** The input follows **

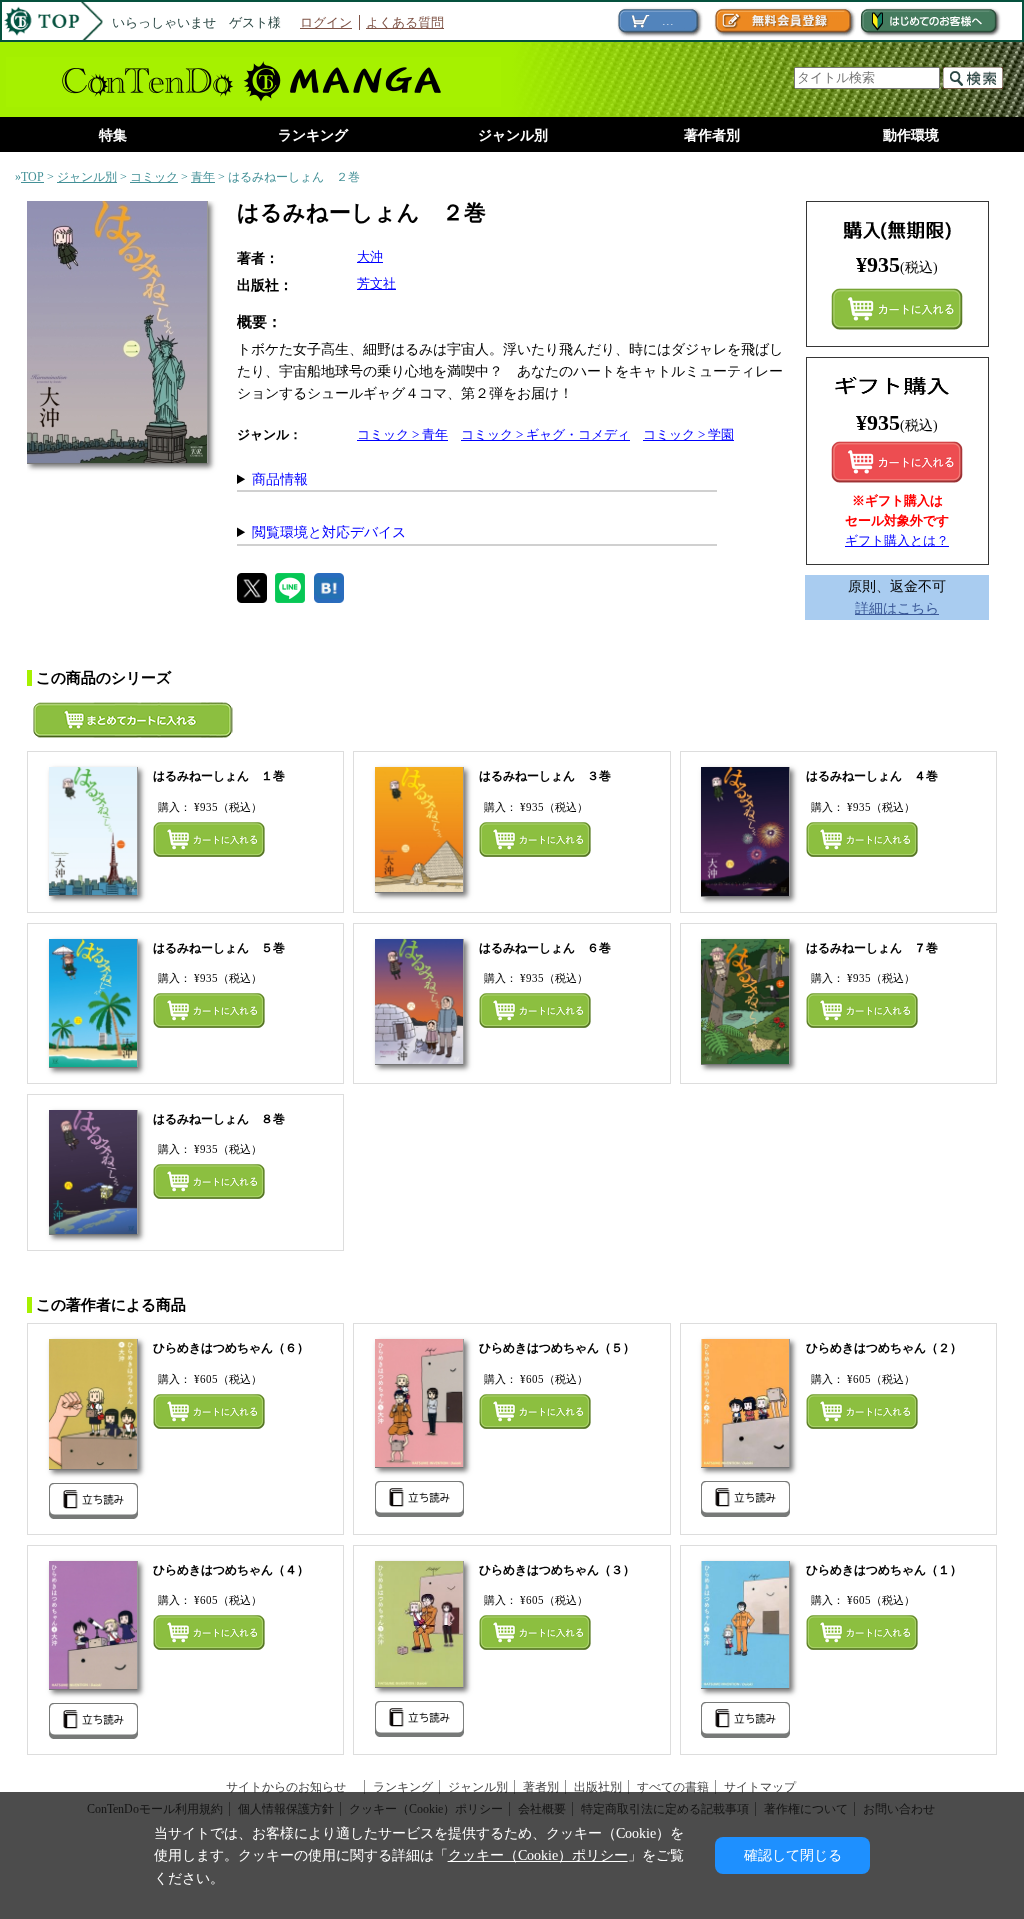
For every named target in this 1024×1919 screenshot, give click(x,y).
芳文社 (376, 283)
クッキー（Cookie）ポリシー (538, 1855)
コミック (154, 177)
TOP (32, 177)
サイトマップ (760, 1787)
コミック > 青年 (402, 434)
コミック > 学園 (688, 434)
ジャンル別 (513, 135)
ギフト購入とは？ (897, 540)
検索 (973, 78)
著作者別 (712, 135)
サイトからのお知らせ (292, 1787)
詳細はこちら (897, 608)
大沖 (370, 256)
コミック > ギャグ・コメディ (545, 434)
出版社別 (598, 1787)
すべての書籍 (673, 1787)
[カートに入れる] (897, 462)
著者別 (541, 1787)
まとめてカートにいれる (897, 309)
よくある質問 (405, 22)
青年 (203, 177)
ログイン (326, 22)
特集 (113, 135)
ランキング (313, 135)
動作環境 (911, 135)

** End of The input **

The lines to copy run from the one containing "検索 (973, 78)" through the last line above. Copy them exactly and include nothing else.

検索 (973, 78)
著作者別 (712, 135)
サイトからのお知らせ (292, 1787)
詳細はこちら (897, 608)
大沖 (370, 256)
コミック > ギャグ・コメディ (545, 434)
出版社別 (598, 1787)
すべての書籍 (673, 1787)
[カートに入れる] (897, 462)
著者別 (541, 1787)
まとめてカートにいれる (897, 309)
よくある質問 (405, 22)
青年 (203, 177)
ログイン (326, 22)
特集 (113, 135)
ランキング (313, 135)
動作環境 (911, 135)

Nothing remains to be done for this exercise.